A volte ti guardo e mi chiedo come fa la gente normale a vivere senza avere un malamute felice, che corre nella brina ed è un elefante baldanzoso che sprofonda nella terra gelata, correndo in cerchio, a razzo, tornando con la lingua penzoloni e lo sguardo fe-li-ce. Quello sguardo che dice: “Mamma!!!!! Mamma!!!! Felice io!!!!” . Ti guardo e penso a quanto sarebbe bello essere come TE, così abbondante di intensità vitale. Come fanno le persone normali a non conoscere la felicità di un malamute, che corre?

Con Te, tutto è semplice e difficile allo stesso tempo. Ma, se siamo insieme, tutto si affronta.

Ti amo, amore mio.

Non so considerarti solo “un cane”. Non so considerarmi solo “una proprietaria”. Non sei una casa, un terreno, una macchina.
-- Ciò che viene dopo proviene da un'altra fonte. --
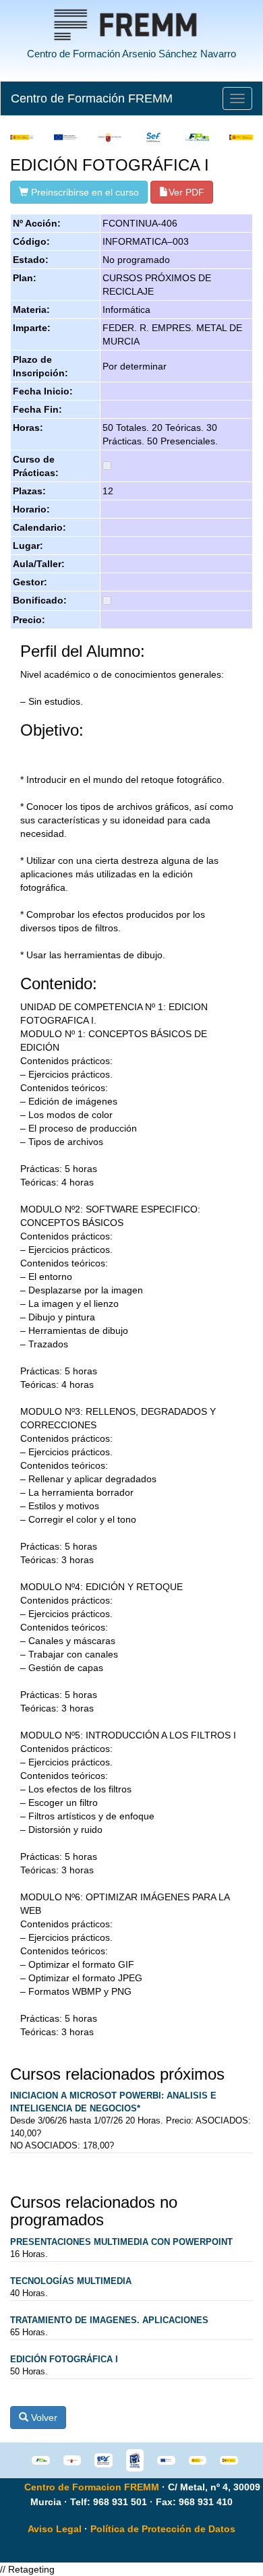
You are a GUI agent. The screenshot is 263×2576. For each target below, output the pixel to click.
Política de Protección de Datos (162, 2528)
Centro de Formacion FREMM (91, 2487)
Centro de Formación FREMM (92, 98)
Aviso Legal (55, 2528)
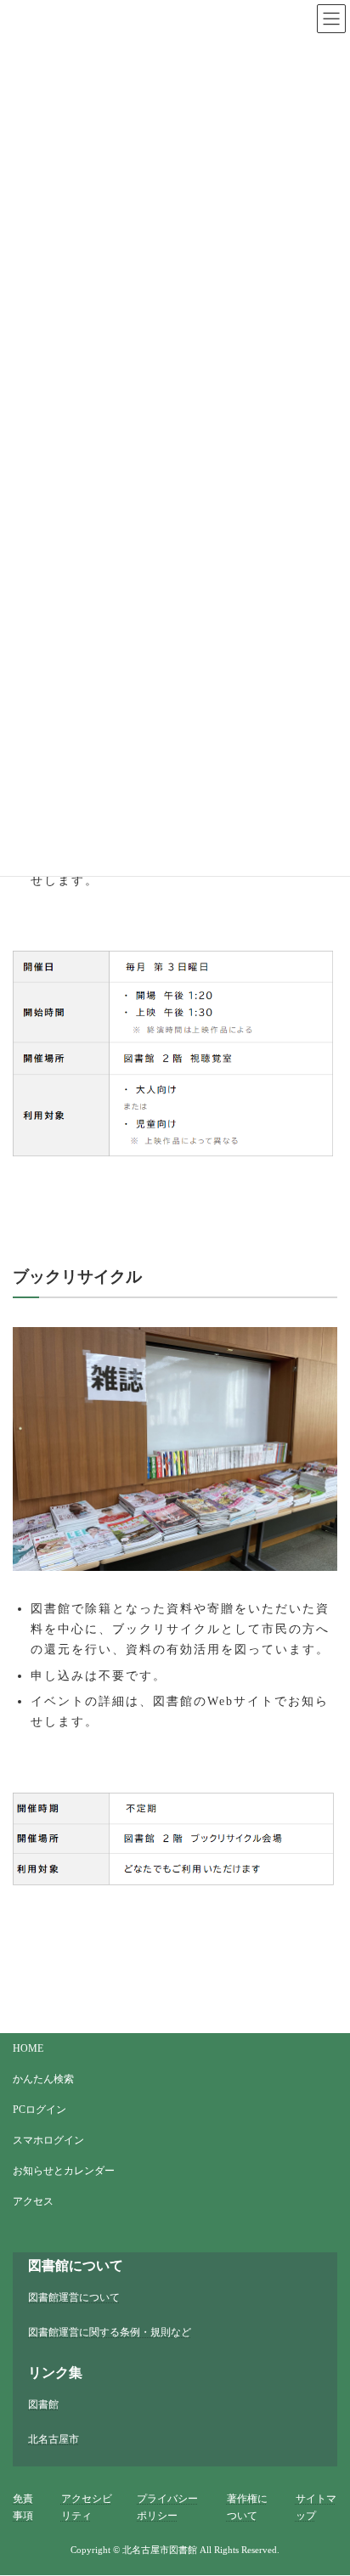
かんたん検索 (43, 2079)
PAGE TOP (318, 2472)
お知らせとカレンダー (64, 2171)
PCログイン (39, 2110)
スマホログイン (48, 2140)
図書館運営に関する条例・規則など (109, 2333)
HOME (28, 2048)
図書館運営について (74, 2297)
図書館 (43, 2404)
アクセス (33, 2201)
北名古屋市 (53, 2440)
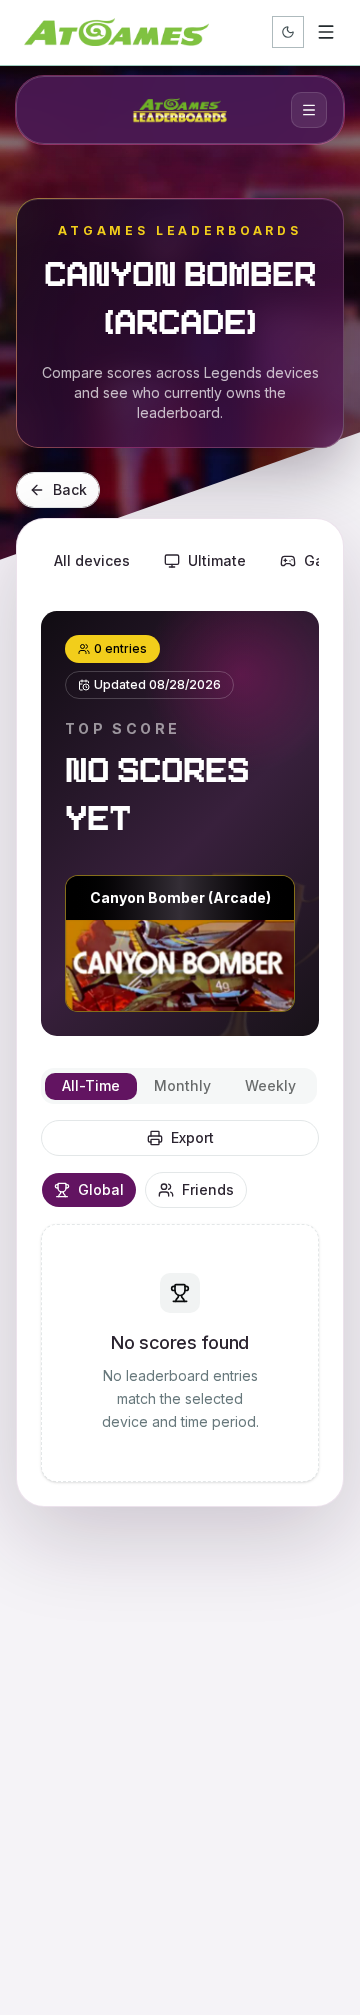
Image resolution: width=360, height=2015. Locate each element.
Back (70, 489)
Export (192, 1137)
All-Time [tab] (91, 1085)
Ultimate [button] (217, 560)
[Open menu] (326, 32)
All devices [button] (92, 560)
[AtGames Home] (116, 32)
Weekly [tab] (270, 1085)
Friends (208, 1189)
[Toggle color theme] (288, 32)
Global (101, 1189)
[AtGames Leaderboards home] (180, 110)
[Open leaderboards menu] (309, 110)
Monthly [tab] (182, 1085)
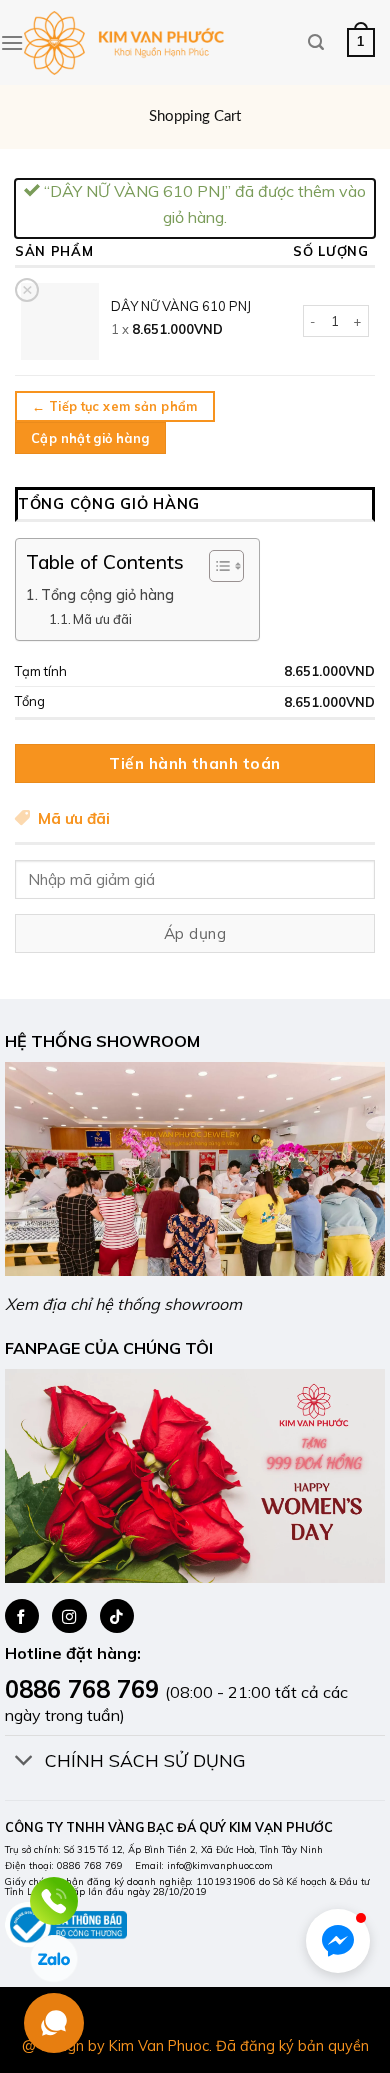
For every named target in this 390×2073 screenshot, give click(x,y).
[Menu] (12, 42)
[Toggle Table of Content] (216, 566)
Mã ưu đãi (102, 619)
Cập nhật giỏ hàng (90, 438)
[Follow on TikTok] (117, 1616)
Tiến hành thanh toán (194, 763)
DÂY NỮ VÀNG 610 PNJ (181, 306)
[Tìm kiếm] (316, 42)
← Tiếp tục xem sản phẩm (115, 406)
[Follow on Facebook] (22, 1616)
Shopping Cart (195, 116)
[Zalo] (54, 1959)
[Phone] (54, 1901)
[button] (338, 1941)
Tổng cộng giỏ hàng (107, 594)
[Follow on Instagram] (69, 1616)
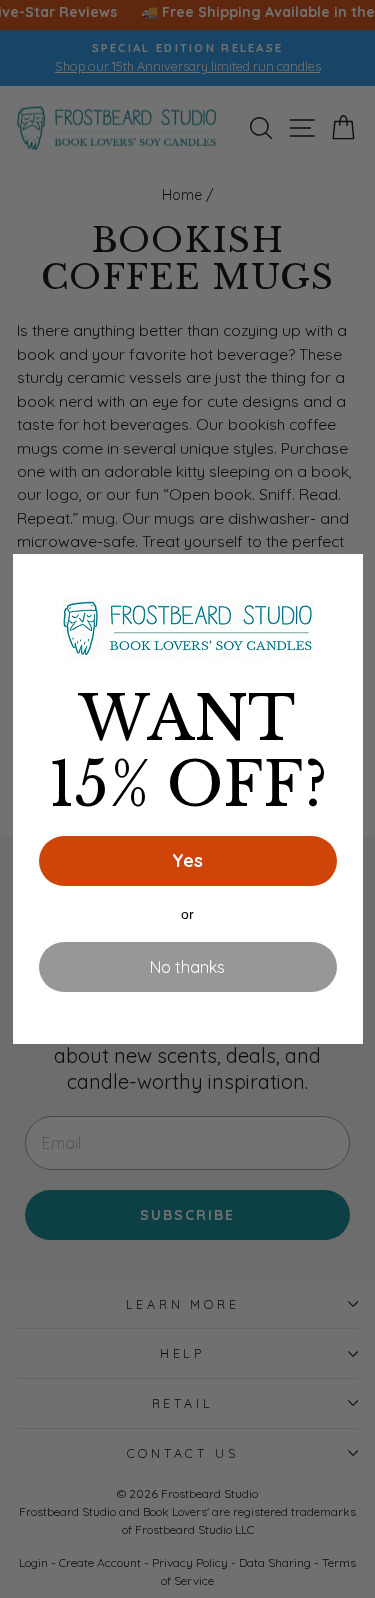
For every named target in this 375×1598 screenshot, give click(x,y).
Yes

Sei Mercurio. Un membro della mia famiglia. Alla pari pur inserito in un’idea di gerarchia. Quando si decide qualcosa, tu sei chiamato a scegliere e decidi con saggezza, sempre. Sai cosa vuoi e, quando non sai, nel dubbio, la tua risposta è: “Stare con mamma”.

Cosa si può volere di più da un cane che capisce tutto, vede tutto, sa insegnare l’amore alle persone ed è persino in grado di fare da collante, da paciere, da maestro, fra due innamorati in crescita?

Caro Amore Mio, inizia la giornata al meglio, perché siamo insieme. Tutta la famiglia è con te e tu sei con tutti noi e questa è la nostra forza. Ti amo tanto e per sempre. Grazie, amore mio lupino.